───── Task material ─────

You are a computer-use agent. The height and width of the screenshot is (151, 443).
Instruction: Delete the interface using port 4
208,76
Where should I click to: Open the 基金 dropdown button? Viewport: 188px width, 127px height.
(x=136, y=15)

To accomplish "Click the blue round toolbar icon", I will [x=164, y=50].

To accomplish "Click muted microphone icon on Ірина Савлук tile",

─────
───── Task material ─────

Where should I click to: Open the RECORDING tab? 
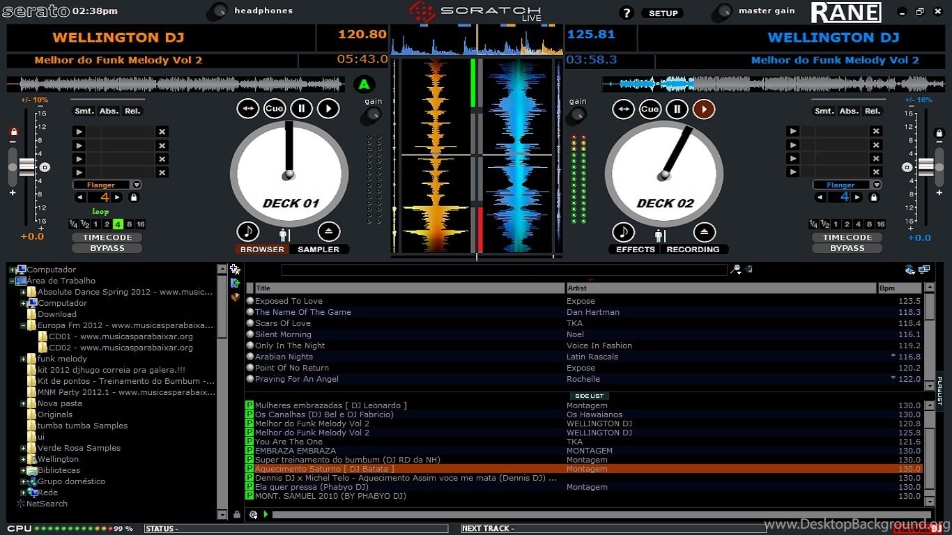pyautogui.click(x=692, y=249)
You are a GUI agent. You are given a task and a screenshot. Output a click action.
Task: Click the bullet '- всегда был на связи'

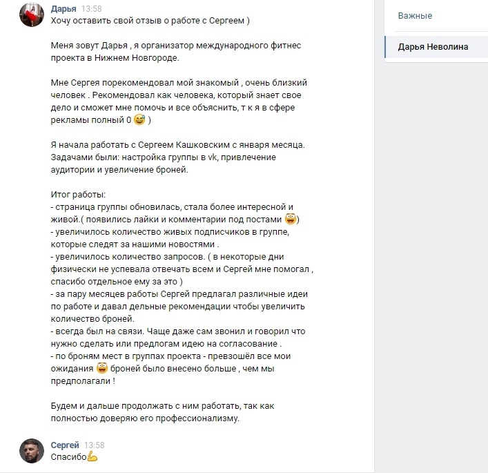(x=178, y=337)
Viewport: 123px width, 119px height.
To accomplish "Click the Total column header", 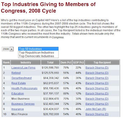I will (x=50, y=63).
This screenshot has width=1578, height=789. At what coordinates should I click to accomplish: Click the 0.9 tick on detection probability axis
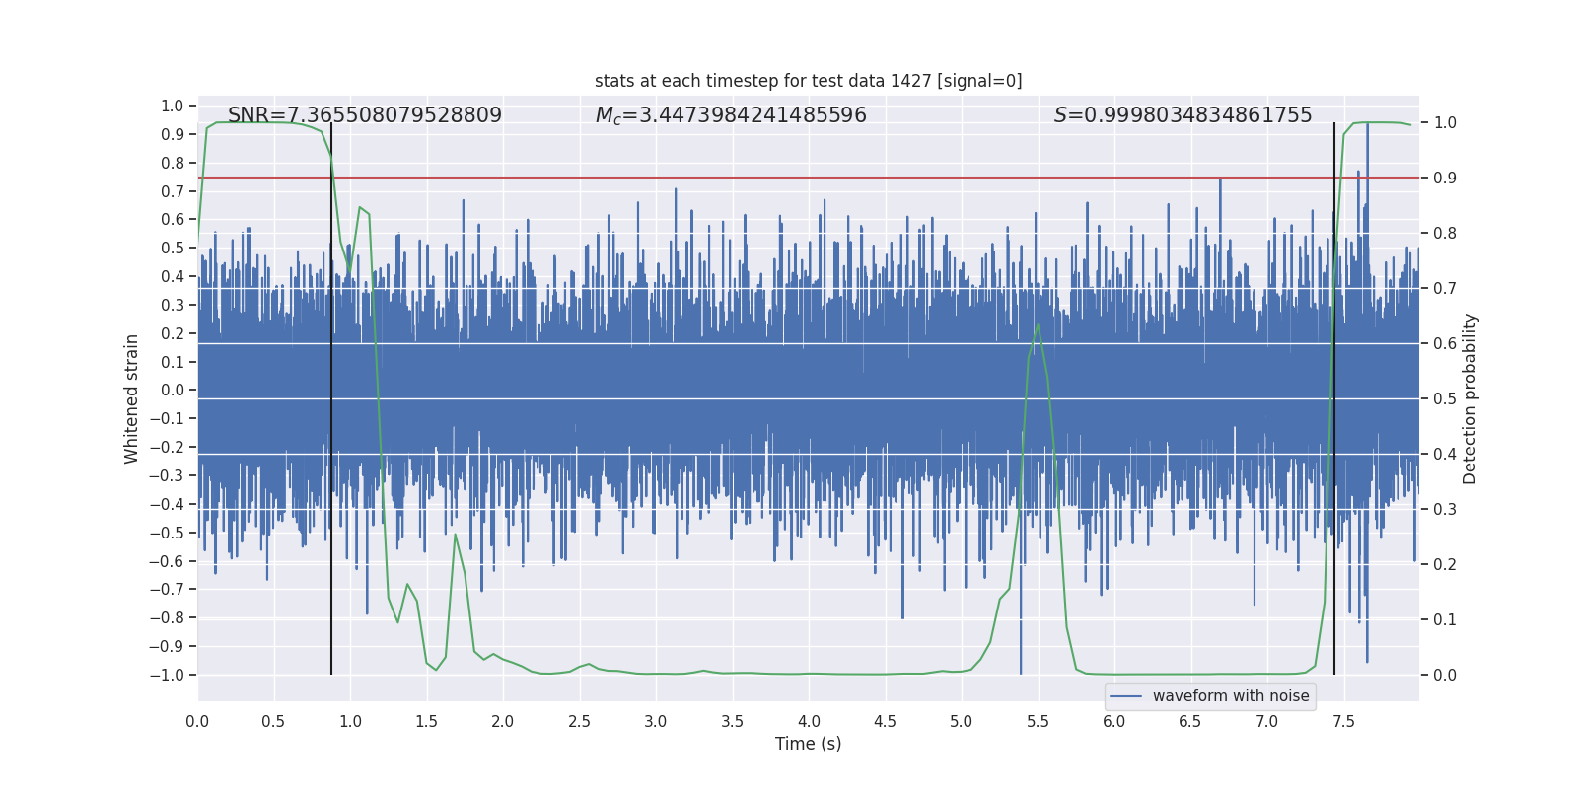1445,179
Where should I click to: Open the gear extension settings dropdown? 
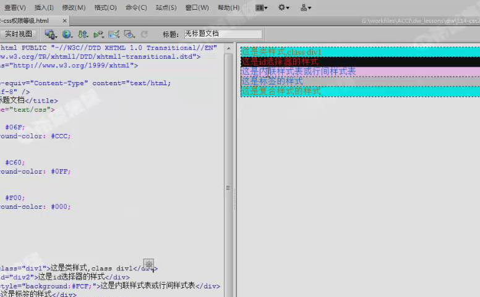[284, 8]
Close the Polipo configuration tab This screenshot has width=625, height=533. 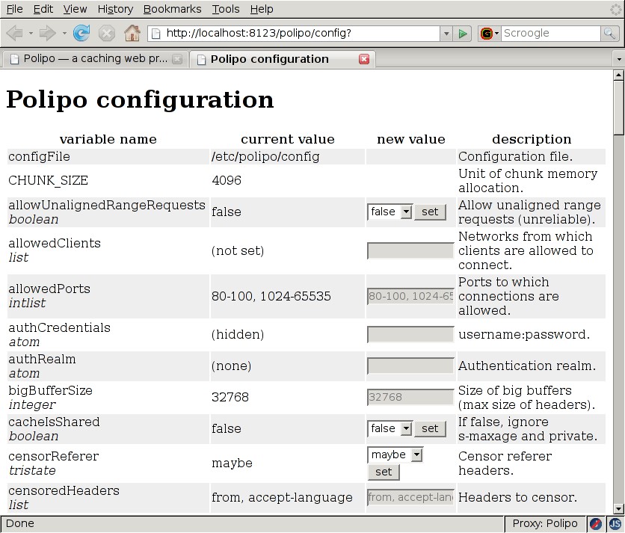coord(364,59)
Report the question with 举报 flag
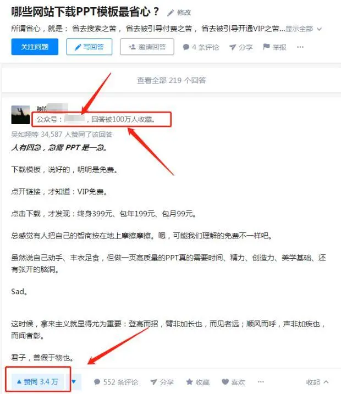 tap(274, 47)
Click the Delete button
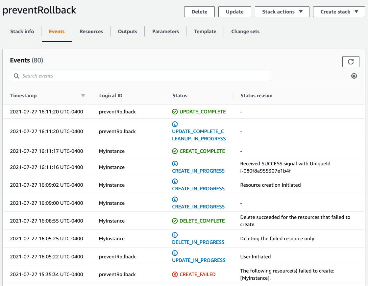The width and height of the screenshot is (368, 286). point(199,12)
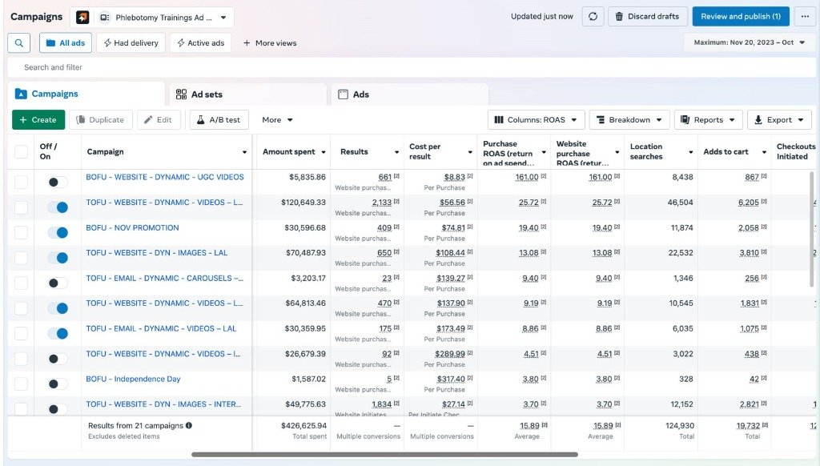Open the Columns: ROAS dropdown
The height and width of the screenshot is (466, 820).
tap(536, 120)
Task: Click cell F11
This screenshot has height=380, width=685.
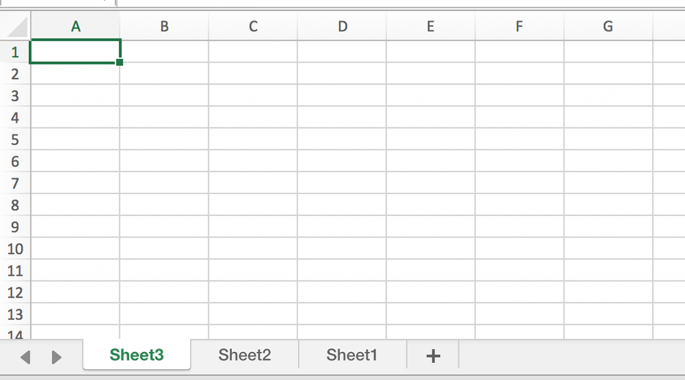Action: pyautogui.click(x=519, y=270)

─────
───── Task material ─────

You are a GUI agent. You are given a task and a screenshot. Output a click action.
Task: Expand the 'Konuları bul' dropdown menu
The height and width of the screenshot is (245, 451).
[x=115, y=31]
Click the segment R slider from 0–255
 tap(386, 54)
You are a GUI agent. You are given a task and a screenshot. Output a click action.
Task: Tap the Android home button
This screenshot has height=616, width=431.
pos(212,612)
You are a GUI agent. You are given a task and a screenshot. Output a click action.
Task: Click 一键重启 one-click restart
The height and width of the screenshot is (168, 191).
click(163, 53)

─────

◆ Problem details:
From the data above, output exactly the lines between the one containing "You are a computer-use" and the one containing "muted microphone icon", counting both of them.

◆ Output for this exercise:
You are a computer-use agent. The height and width of the screenshot is (151, 443).
Instruction: Delete the interface using port 4
208,76
Where should I click to: Open the 基金 dropdown button? Viewport: 188px width, 127px height.
(x=136, y=15)

To accomplish "Click the blue round toolbar icon", I will [x=164, y=50].

To accomplish "Click muted microphone icon on Ірина Савлук tile",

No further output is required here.